Throwing open their doors will have benefits for the system as a whole, says Chief Exec James Turner as he unpicks today’s new research comparing the social selectivity of top performing state schools in Great Britain.
The schools system in England is highly segregated on social class and income lines. Seven percent of children attend independent schools (with average fees of £15,000 a year), which disproportionately feed our top universities and professions. A further five percent attend grammar schools, which again are superhighways to the elite, but which also take in relatively few low income students. And even for the majority of children in comprehensive schools, the situation is far from equitable. House prices, catchment areas, faith criteria and morally dubious admissions practices all conspire to disadvantage poorer families in the scramble for the most coveted places.
The Sutton Trust has been shedding light on this issue for some time, from our first analysis of the makeup of the top comprehensives relative to their local neighbourhoods in 2005, to this week’s work by NFER on social selection in Scotland and Wales. Across all these studies, a similar pattern has been found: that the highest performing non-selective state schools take in relatively few children eligible for free school meals, compared to national averages. In some cases this is simply because they are sited in affluent areas – or the catchment areas are drawn such that they encompass the better-off streets. In others, the schools are actually based in areas with higher levels of disadvantage, but their admissions practices (most often faith based) mean that it is the wealthier who end up walking through the school gates.
But are these schools top performing because of the very fact they are socially exclusive?
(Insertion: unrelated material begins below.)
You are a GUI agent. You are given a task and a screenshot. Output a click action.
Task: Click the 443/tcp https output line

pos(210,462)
If they had more mixed intakes would they simply not be on our list in the first place?
There is of course a strong and established link between poverty and performance – a link we are keen to break, but one which means a poor student in England is almost half as likely to get five good GCSEs than their more affluent peers. So the intake of these schools is certainly a factor in their high performance – but we do not believe it is the only driver. High quality teaching and learning, and advantages in terms of teacher recruitment and retention are also at play. Analysis by our sister charity, the Education Endowment Foundation, supports this view: it showed that schools with similar intakes can perform very differently – and that there are outstanding schools which buck the trend of disadvantage compared to their peers. The more low income students who can benefit from these trail-blazing schools, the better.
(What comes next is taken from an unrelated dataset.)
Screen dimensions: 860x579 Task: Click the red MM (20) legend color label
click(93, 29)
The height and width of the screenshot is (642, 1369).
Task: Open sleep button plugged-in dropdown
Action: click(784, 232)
But there is another, even more important reason to focus on the intakes of the top comprehensives. And that is by opening up these highly-ranked schools to a fair share of poorer pupils, we are taking an important step in making the school systems in all three countries more balanced overall. We know that disadvantaged pupils tend do better in schools with more mixed intakes. So having schools of extreme affluence cheek by jowl with schools of extreme poverty does nothing for overall standards – even before we consider the impact on aspirations, attitudes and social cohesion. At the Sutton Trust we have advocated the increased use of admissions ballots, priority places for disadvantaged students and reforms to faith criteria as a way of achieving a better spread of social backgrounds across all our schools. This is especially important in urban areas where school choice often entails oversubscribed schools picking pupils, rather than families getting the best educational fit for their children.
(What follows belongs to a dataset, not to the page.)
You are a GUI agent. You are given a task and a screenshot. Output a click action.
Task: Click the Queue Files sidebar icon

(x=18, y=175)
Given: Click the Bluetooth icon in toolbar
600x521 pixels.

So we think that who goes to which schools is important in the social mobility equation. It does of course need to go hand-in-hand with the biggest priority: raising standards in all schools, but especially those with the most disadvantaged intakes. It is right that this should be the main focus of the governments in England, Scotland and Wales, which all now have Pupil Premium-style funding devoted specifically to supporting the poorest students. And with the help of tools like the Sutton Trust / EEF Toolkit, there is more information available than ever before on where best to spend these marginal pounds.
But that is a big mountain to climb. The Education Policy Institute believe it will take another 50 years, on current forecasts, for the attainment gap to close in England. In the meantime we need to break the strangle-hold of the wealthiest on the highest performing schools, whether they be community or faith-based comprehensives, private schools or grammars. Throwing open their doors will have benefits for the system as a whole.